We think this bias towards maintaining the status quo is present in fisheries policy literature and (more importantly) fisheries management decisions. For example this quote from a piece advocating the introduction of ITQs and the grandfathering of existing users instead of an auction [10] makes the following argument:

Consequently, even in particular empirical cases; there can be no a priori reason to sacrifice economic efficiency, i.e., reduces the total quantity of goods available, for a more fair distribution of the remaining goods. This is not because distribution doesn't matter. The reason is that distributional considerations can, at least in principle and often in practice, be taken care of without reducing efficiency in production.

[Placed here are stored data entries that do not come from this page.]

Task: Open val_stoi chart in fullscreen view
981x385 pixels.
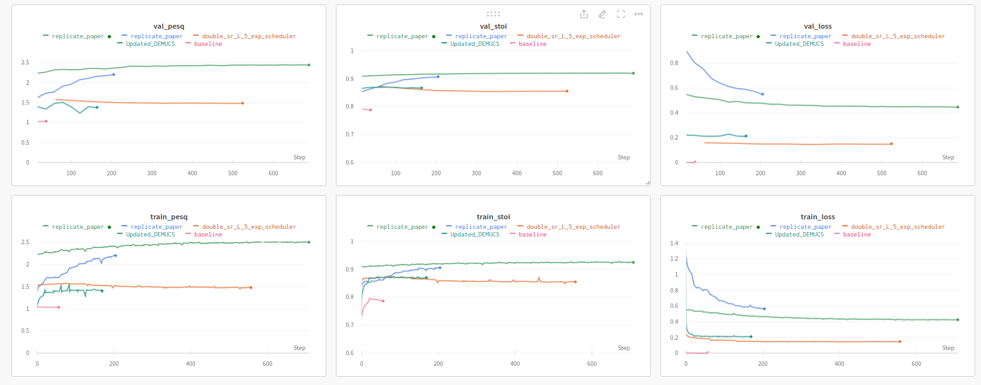Action: [x=620, y=14]
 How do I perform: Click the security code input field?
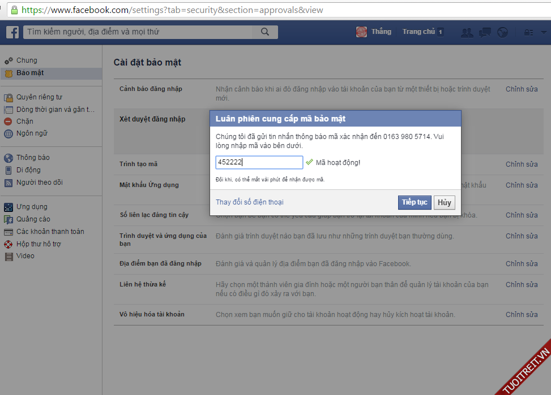click(259, 162)
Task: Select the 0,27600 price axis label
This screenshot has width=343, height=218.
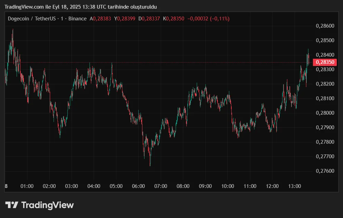Action: 325,171
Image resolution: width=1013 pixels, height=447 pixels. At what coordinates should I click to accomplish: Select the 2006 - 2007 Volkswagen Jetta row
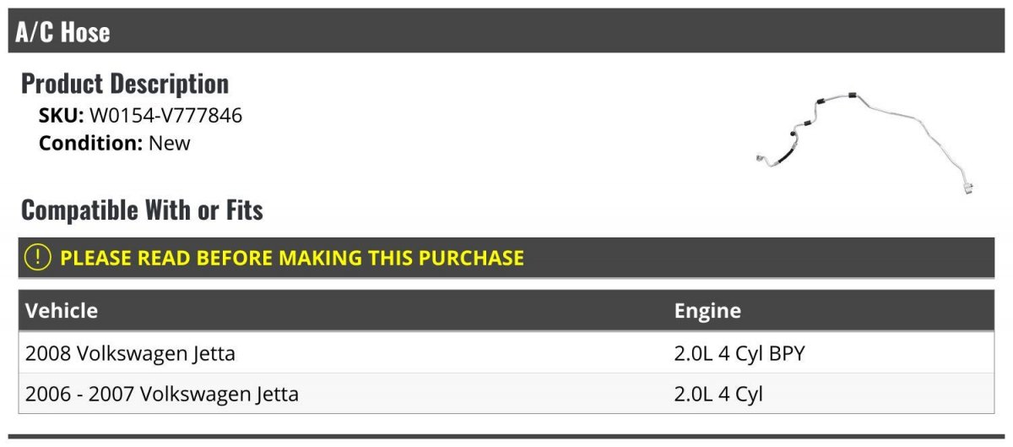coord(507,394)
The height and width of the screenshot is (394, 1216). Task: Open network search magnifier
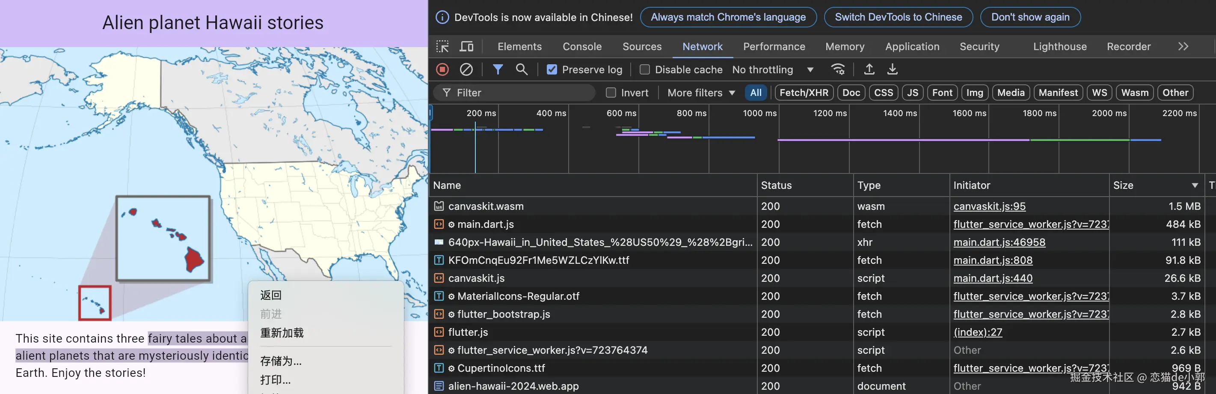coord(521,69)
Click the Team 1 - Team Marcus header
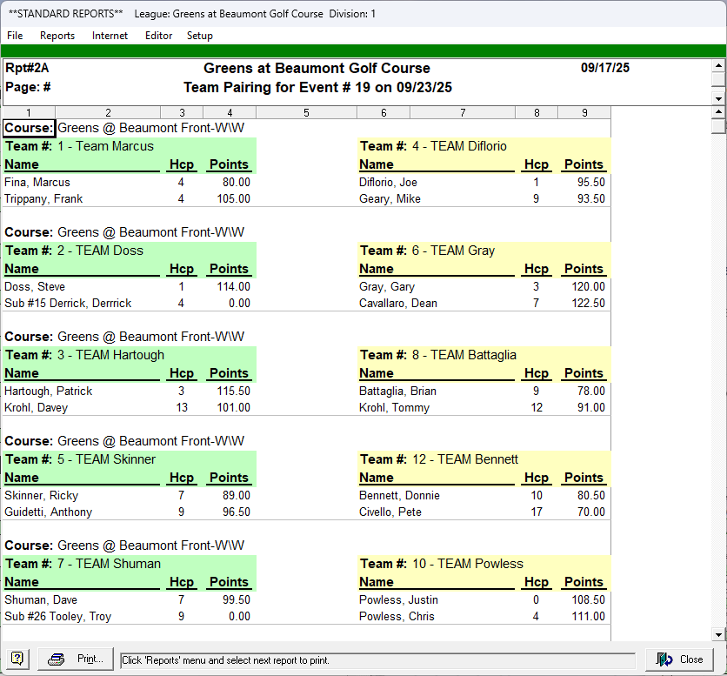The width and height of the screenshot is (727, 676). pos(104,146)
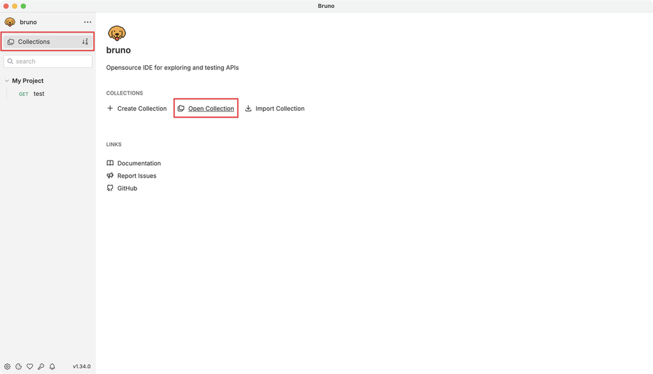Select the My Project collection name
The image size is (653, 374).
tap(28, 81)
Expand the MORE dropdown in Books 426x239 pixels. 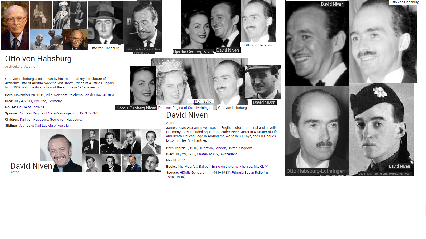[x=261, y=167]
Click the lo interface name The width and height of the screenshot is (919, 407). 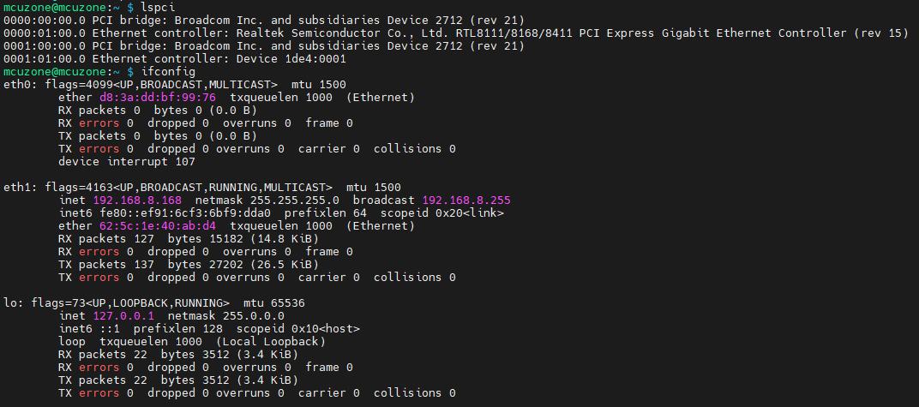(10, 303)
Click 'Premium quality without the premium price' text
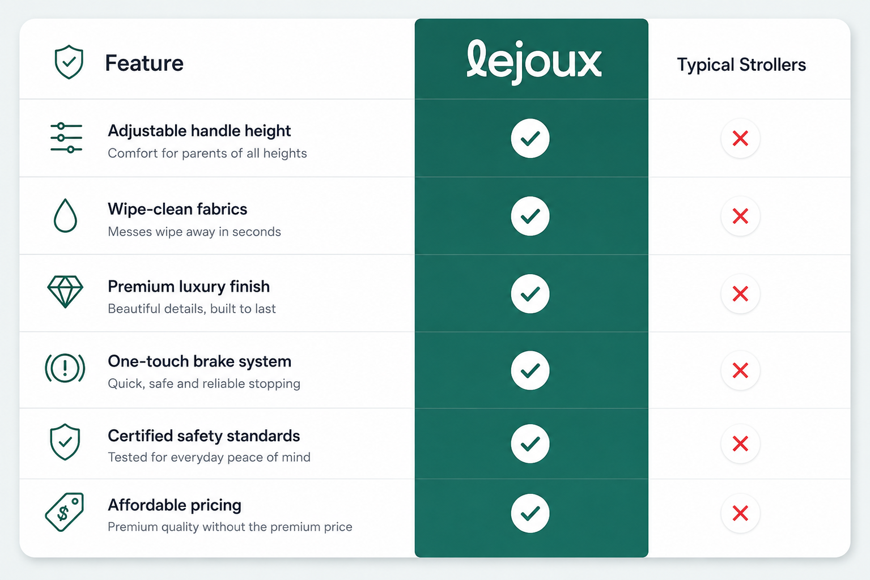Screen dimensions: 870x580 click(230, 527)
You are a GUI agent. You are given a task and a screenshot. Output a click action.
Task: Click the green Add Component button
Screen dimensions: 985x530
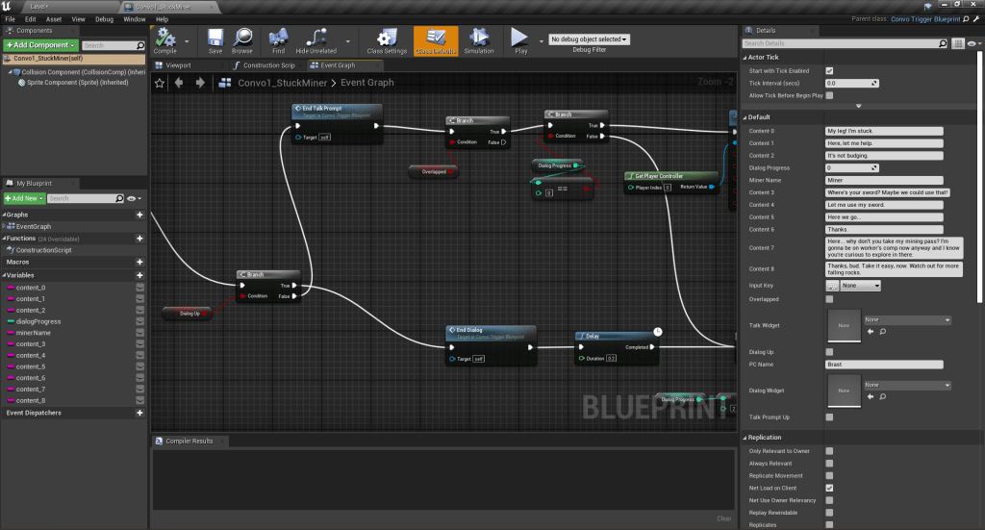tap(39, 45)
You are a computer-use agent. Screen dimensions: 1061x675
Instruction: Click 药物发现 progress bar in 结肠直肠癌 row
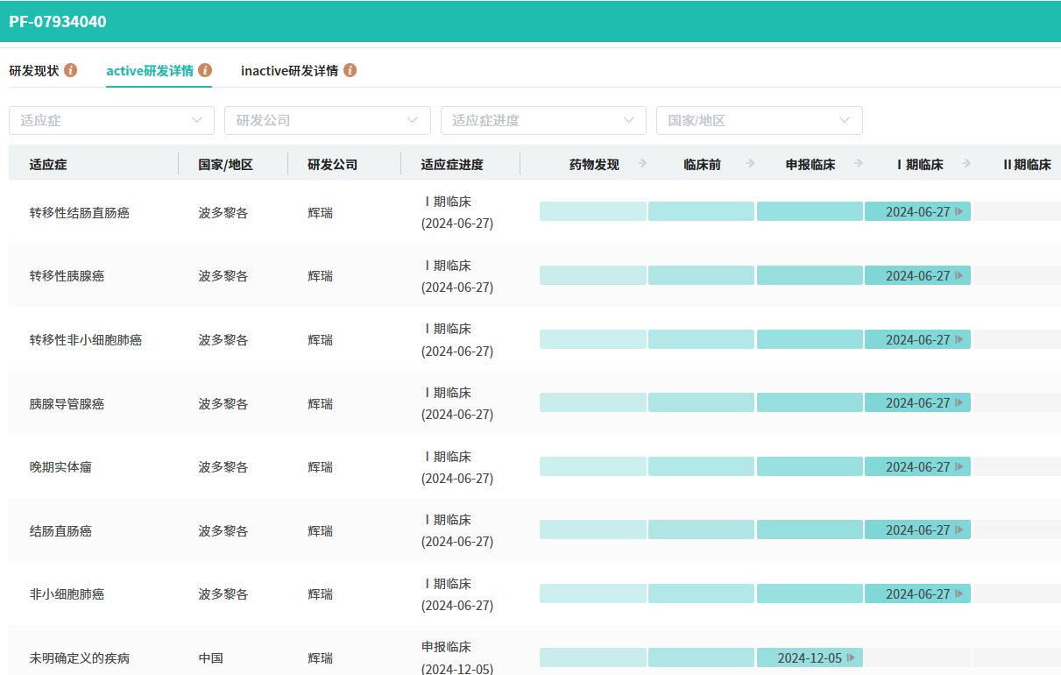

Thus, it appears that those who want to sacrifice economic efficiency should be required to prove (i) that the gain in fairness outweighs the loss in production and (ii) no other ways to a fairer distribution exist. (emphasis added).

([12], p. 5)

Arnason [10] is attempting to take the status quo (existing license holders) as the baseline and any change to that baseline as flawed and having to prove itself.

Finally, Hardin also has an interesting point to make about enclosures:

Every new enclosure of the commons involves the infringement of somebody’s personal liberty. Infringements made in the distant past are accepted because no contemporary complains of a loss. It is newly proposed infringements that we vigorously oppose; cries of “rights” and “freedom” fills the air. But does “freedom” mean? When men mutually agreed to pass laws against robbing, mankind became freer, not less so…I believe it was Hegel who said, “Freedom is the recognition of necessity.”

([1], p. 1248)

We think this point is relevant because it directly contradicts statements made by proponents advocating ITQs regarding auctions or taxes to extract resource rent as not respecting earned but not formally recognized moral property right ([19], p. 175).

4. Conclusions

We believe that Hardin had a lot more to say about the use and regulation of resources like fisheries than he is given credit for. He is typically just name dropped into articles so that authors can use the phrase “tragedy of the commons” to invoke the specter of looming catastrophe and then tie that to whatever solution they have proposed. We think there is a lot in the essay that either contradicts or greatly complicates the arguments he is cited as an authority for. Actually reading the article reveals that private property and privatization was not the solution he was necessarily pushing. Hardin ends on a quote from Marx about Hegel. We will end on one as well.

Hegel remarks somewhere that all great world-historic facts and personages appear, so to speak, twice. He forgot to add: the first time as tragedy, the second time as farce.”


We think the tragedy of the commons risks turning into the farce of the commons while everyone goes around citing Hardin but missing his point.

Conflict of Interest

The authors declare no conflict of interest.


This article emerged out of class discussions in Sumaila’s graduate course in Fisheries Economics at the UBC Fisheries Centre, of which the Hawkshaws were members. We wish to thank the Class of 2012 for their lively discussion of this central topic during the course.